In applied tasks teams rarely jump straight from ARIMA to a foundation model — the more common path is via global ML models (LightGBM/XGBoost/CatBoost on engineered features, then DeepAR, TFT, N-BEATS, and finally Chronos-like foundation models). The reasons are usually some combination of the following:

  • Scale. Dozens of parallel series (different stores, products, sensors) times several metrics each is quickly hundreds of models, each needing its own tuning and monitoring. A global model — one model trained jointly on many related series — learns shared patterns across them instead of fitting one independent ARIMA per item, and is dramatically cheaper to operate at scale.
  • Exogenous features. External factors like competitor prices, holidays, local events or marketing spend are often critical, and SARIMAX gets unwieldy beyond a small handful of them. ML methods handle hundreds of features naturally, including non-linear interactions between them.
  • Short history per series, many series in total. Three or four years of monthly data per series (~40–50 observations) is thin for ARIMA's parameter estimation, especially with seasonal + exogenous components.

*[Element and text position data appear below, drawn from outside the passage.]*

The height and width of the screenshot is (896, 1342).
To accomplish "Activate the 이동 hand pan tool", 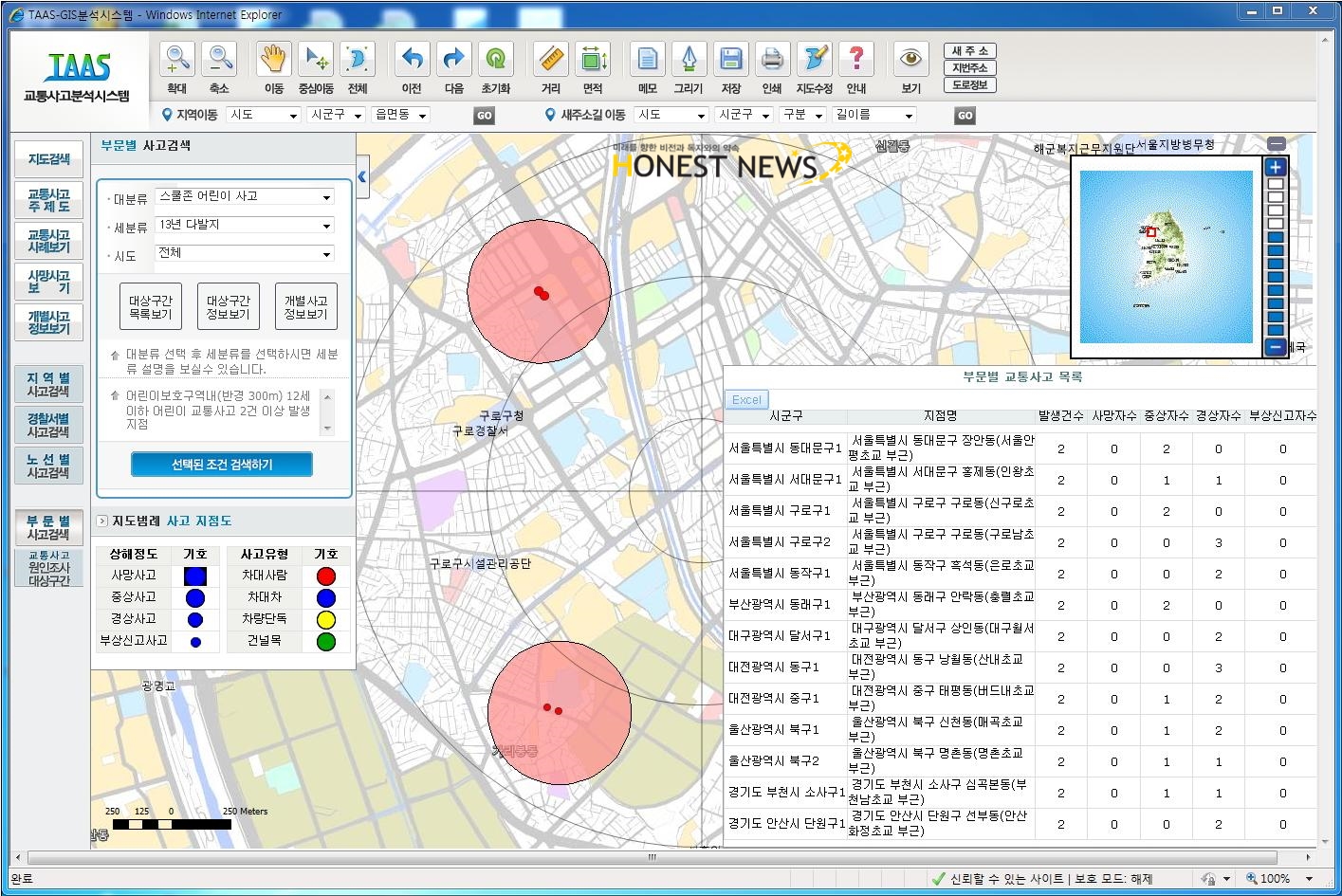I will coord(273,60).
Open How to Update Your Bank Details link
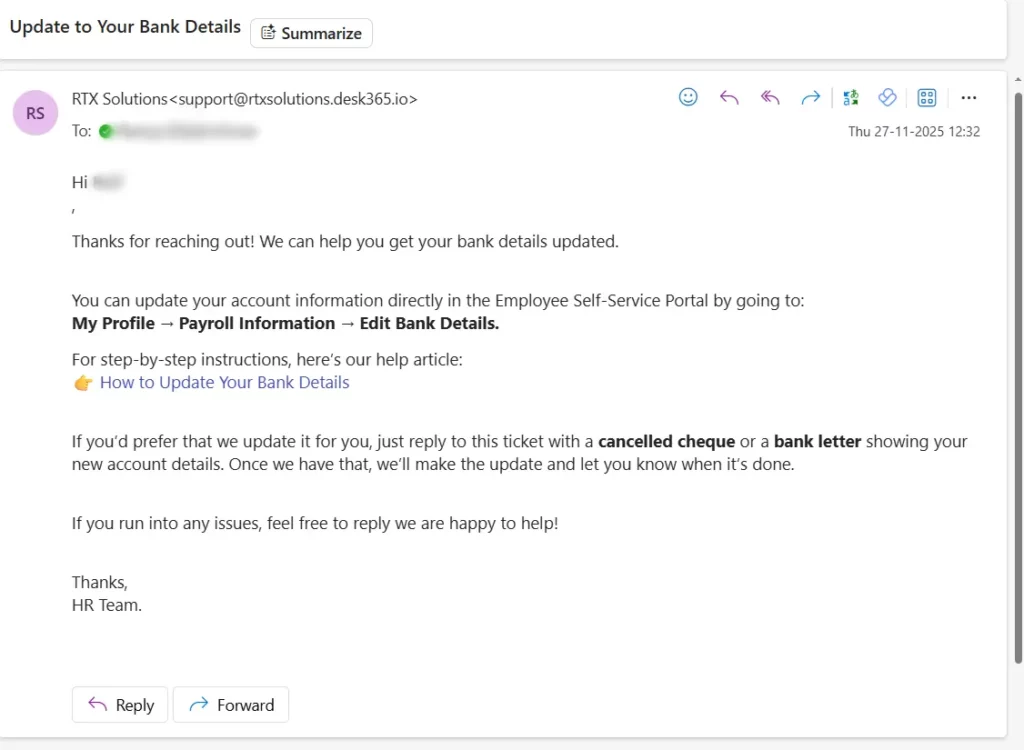 click(224, 382)
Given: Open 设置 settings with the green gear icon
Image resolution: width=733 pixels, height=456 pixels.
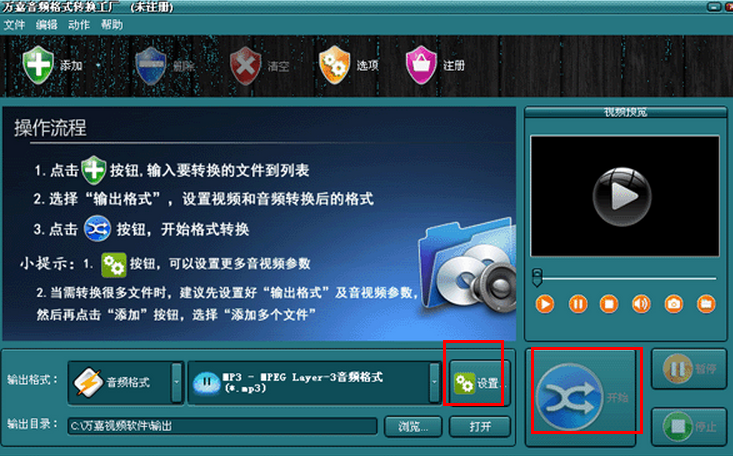Looking at the screenshot, I should (464, 384).
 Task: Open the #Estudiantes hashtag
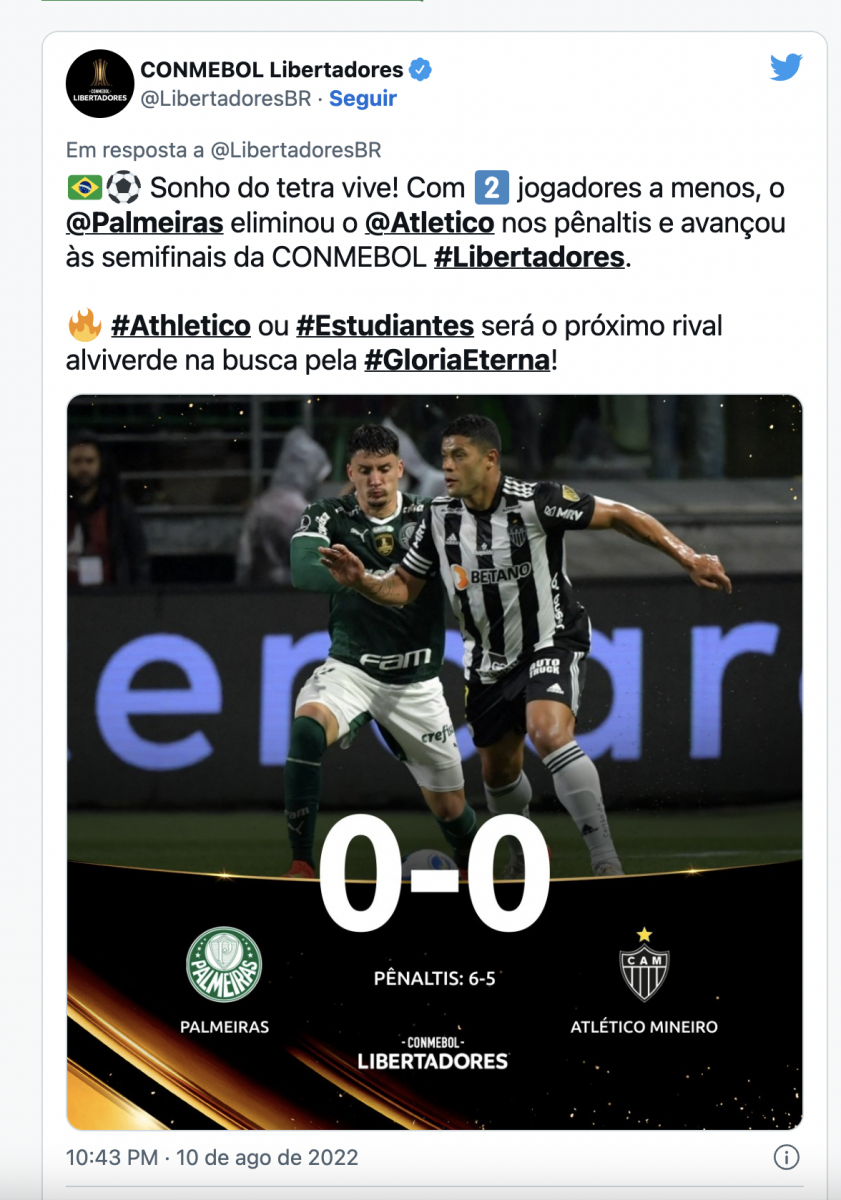click(x=385, y=326)
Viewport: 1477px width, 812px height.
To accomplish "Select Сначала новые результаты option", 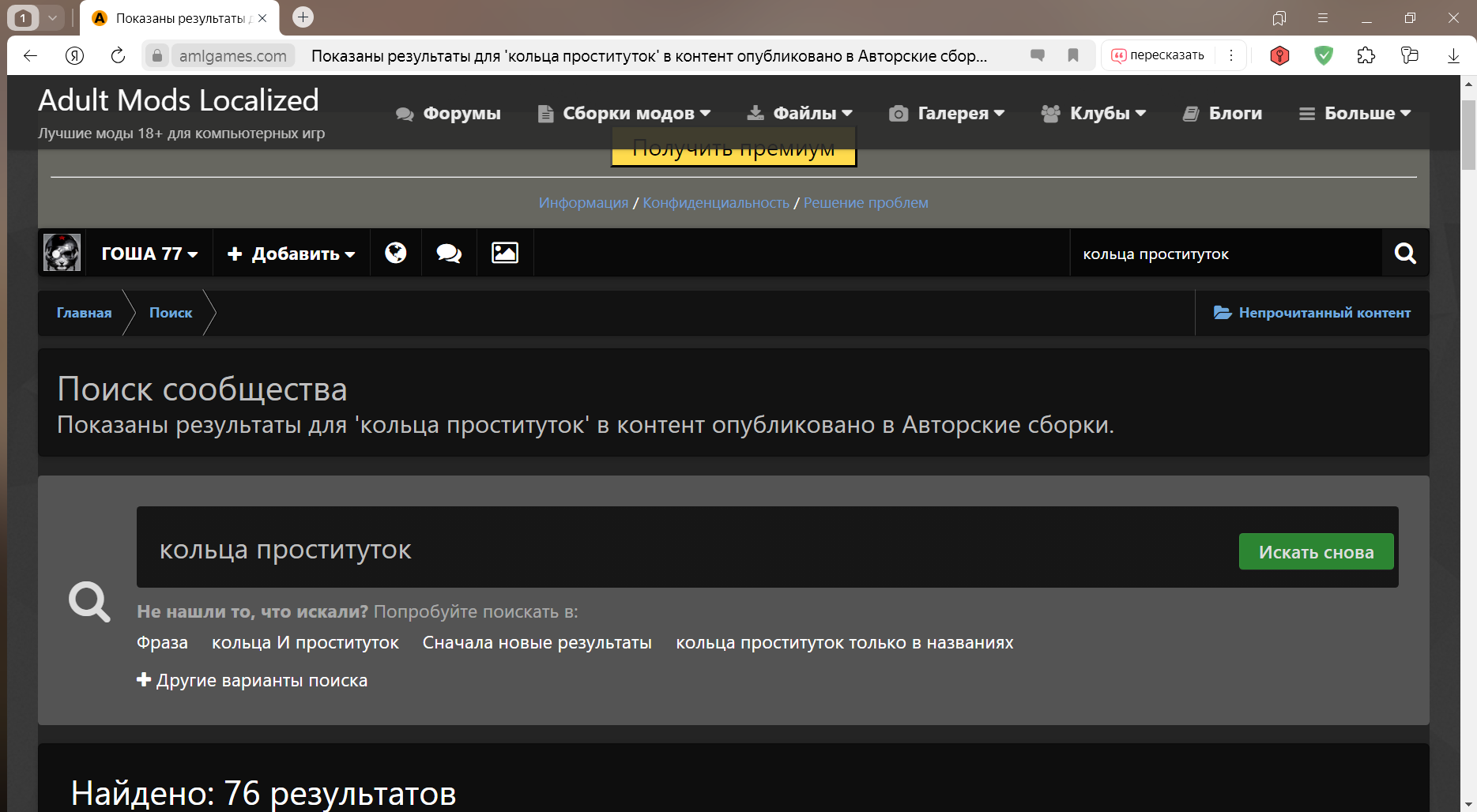I will click(537, 643).
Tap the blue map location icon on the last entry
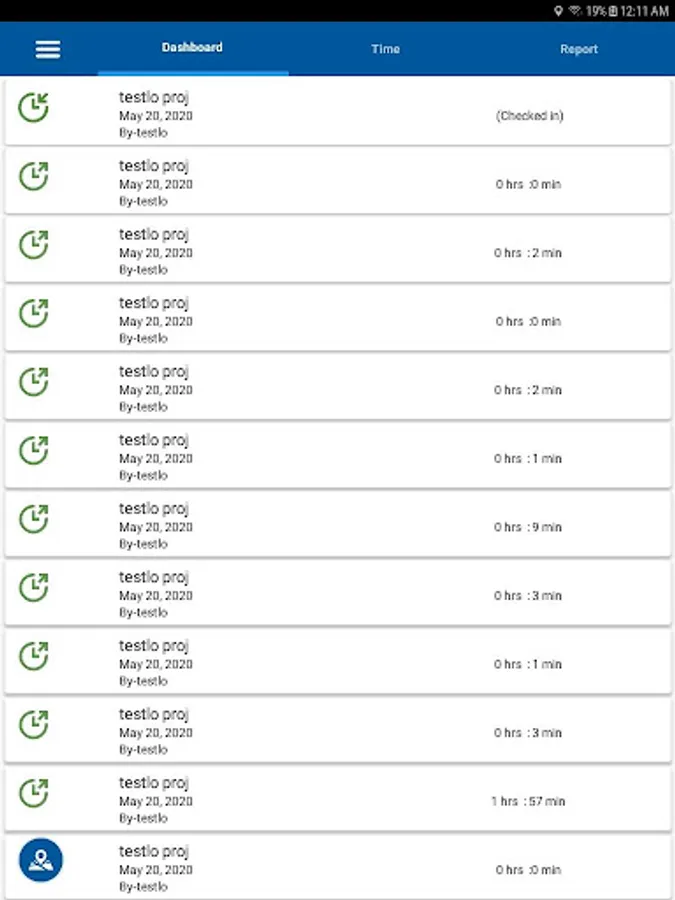675x900 pixels. click(41, 860)
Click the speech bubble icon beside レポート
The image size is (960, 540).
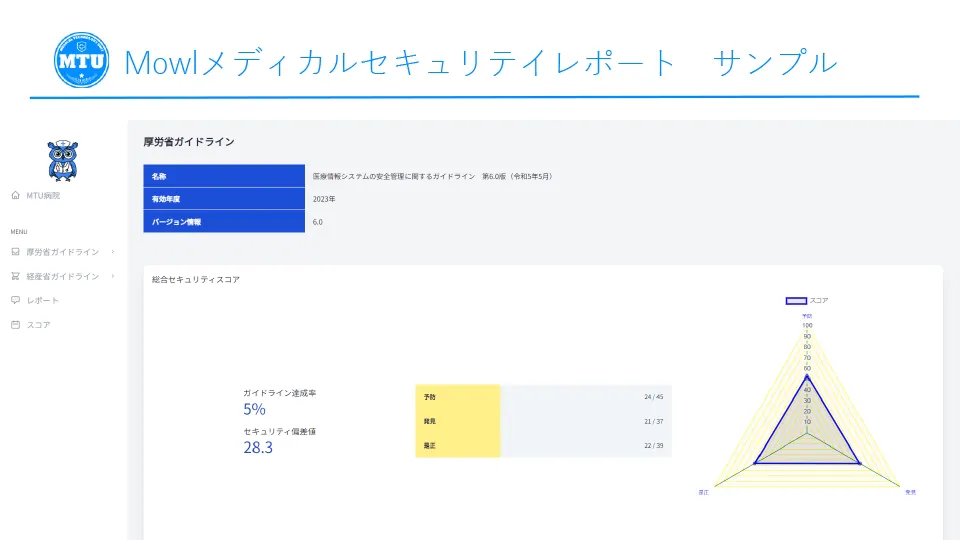tap(15, 300)
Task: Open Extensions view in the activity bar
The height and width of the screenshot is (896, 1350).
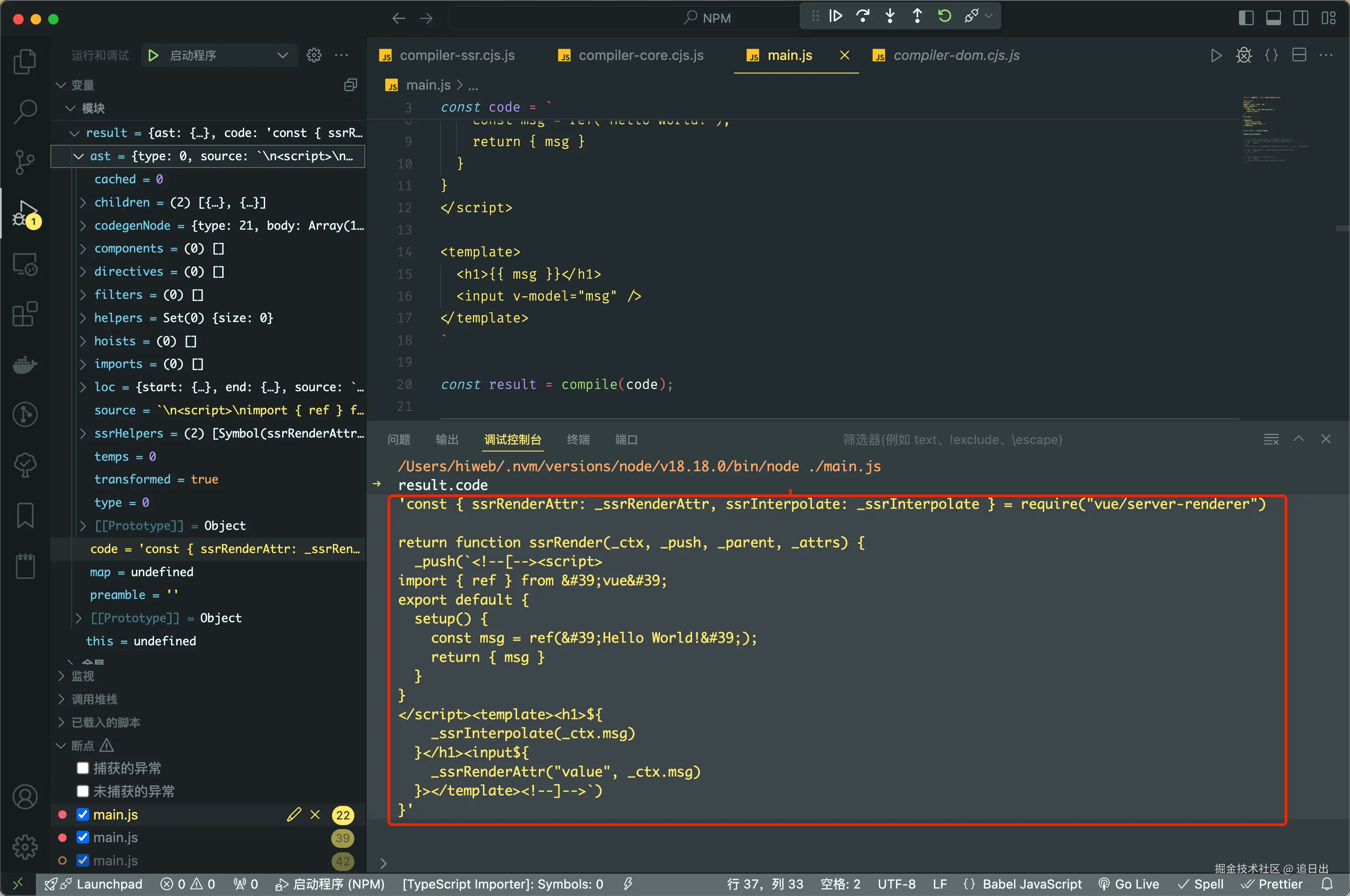Action: [24, 314]
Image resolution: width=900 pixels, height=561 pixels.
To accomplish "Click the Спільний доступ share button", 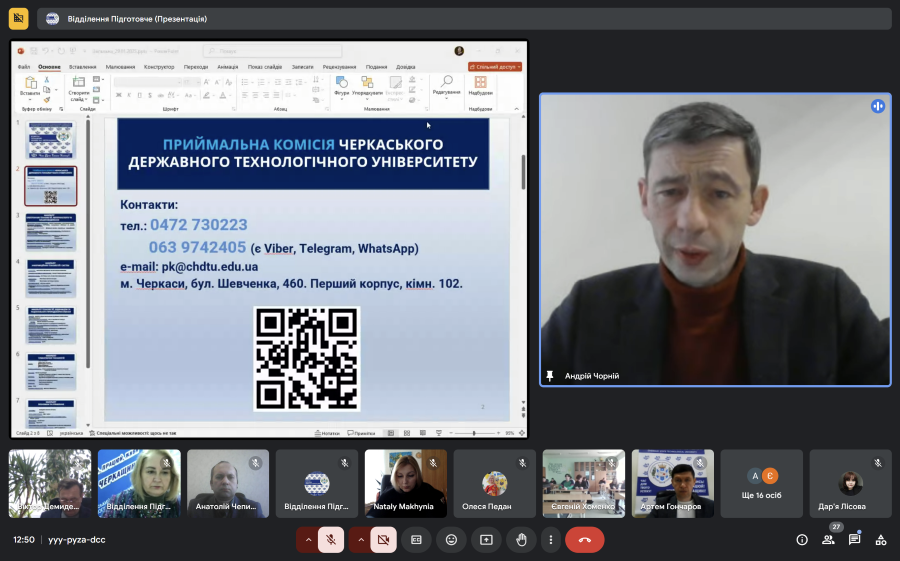I will [495, 67].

A global model can pool information across many such series and produce reasonable forecasts for each, including new ones with very little history (cold start).

ARIMA remains a useful baseline and an instrument of choice for narrow cases with strict interpretability requirements or for single-series problems where the dynamics really are linear and stationary in the standard sense. The shift to global ML or foundation models is best framed as "right tool for many-series, many-feature, large-scale tasks", not as ARIMA being obsolete.


Alternatives within classical statistics

If ARIMA is not suitable, there are other classical statistical methods:

  • ETS (Exponential Smoothing, Holt-Winters) — a family of models that update smoothed estimates of level, trend, and seasonality. Intuitively understandable and often comparable to ARIMA in quality.
  • Theta method — a simple but surprisingly effective approach; combines exponential smoothing with linear extrapolation.
  • TBATS — handles multiple seasonalities simultaneously (weekly + yearly), useful for data with complex cycles.
  • Prophet (Meta, 2017) — a decomposable additive model in the same trend + seasonality + holidays spirit, fitted in a Bayesian framework. Not deep learning despite often being grouped with the neural forecasters; a separate article on Prophet is planned.

All of them remain statistical baselines without neural network complexity, and they should be considered before moving on to heavier ML and deep learning approaches.

The practical role of ARIMA today is not to compete with every modern forecasting architecture. Its role is to provide a clean, interpretable baseline and a statistical language for thinking about autocorrelation, differencing, seasonality, residuals and uncertainty. Even when the final production model ends up being global ML or a foundation model, ARIMA remains one of the best ways to understand what a time-series model is actually trying to capture in the first place — and that understanding is what makes the rest of the pipeline diagnosable when something goes wrong.